SUPPLIED MATERIAL:
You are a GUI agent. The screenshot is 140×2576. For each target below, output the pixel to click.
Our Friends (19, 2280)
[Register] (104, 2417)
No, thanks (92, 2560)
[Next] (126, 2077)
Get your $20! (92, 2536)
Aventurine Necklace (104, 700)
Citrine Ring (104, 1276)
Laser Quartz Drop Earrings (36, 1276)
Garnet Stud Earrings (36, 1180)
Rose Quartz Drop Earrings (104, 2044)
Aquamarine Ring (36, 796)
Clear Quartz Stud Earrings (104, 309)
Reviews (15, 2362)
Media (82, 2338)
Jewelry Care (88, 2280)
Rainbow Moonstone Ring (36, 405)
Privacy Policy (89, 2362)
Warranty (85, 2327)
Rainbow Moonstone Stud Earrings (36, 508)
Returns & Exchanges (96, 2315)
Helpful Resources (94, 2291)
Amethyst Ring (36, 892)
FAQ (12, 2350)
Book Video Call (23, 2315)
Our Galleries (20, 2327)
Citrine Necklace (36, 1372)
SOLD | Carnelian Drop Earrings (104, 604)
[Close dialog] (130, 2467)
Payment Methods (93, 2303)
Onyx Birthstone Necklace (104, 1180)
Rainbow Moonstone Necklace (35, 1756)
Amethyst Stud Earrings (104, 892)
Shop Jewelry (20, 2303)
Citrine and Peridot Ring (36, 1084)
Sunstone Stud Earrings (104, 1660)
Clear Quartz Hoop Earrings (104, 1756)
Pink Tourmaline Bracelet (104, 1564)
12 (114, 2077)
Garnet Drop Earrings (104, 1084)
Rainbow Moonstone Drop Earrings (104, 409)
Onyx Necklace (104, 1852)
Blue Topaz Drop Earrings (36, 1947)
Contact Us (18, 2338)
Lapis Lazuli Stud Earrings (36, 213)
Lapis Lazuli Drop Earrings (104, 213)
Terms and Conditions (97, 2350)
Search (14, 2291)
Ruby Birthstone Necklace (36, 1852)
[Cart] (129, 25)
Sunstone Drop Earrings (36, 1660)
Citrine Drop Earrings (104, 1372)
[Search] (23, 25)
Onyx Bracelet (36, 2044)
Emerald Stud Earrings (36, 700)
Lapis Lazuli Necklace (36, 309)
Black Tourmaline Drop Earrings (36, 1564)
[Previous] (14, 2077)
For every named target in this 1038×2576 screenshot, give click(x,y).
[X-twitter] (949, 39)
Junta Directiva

EXERCISE DIRECTIONS: Filter the data for the string "Necklace". Copy each matching line.

WRITTEN ANSWER:
Aventurine Necklace (104, 700)
Citrine Necklace (36, 1372)
Onyx Birthstone Necklace (104, 1180)
Rainbow Moonstone Necklace (35, 1756)
Onyx Necklace (104, 1852)
Ruby Birthstone Necklace (36, 1852)
Lapis Lazuli Necklace (36, 309)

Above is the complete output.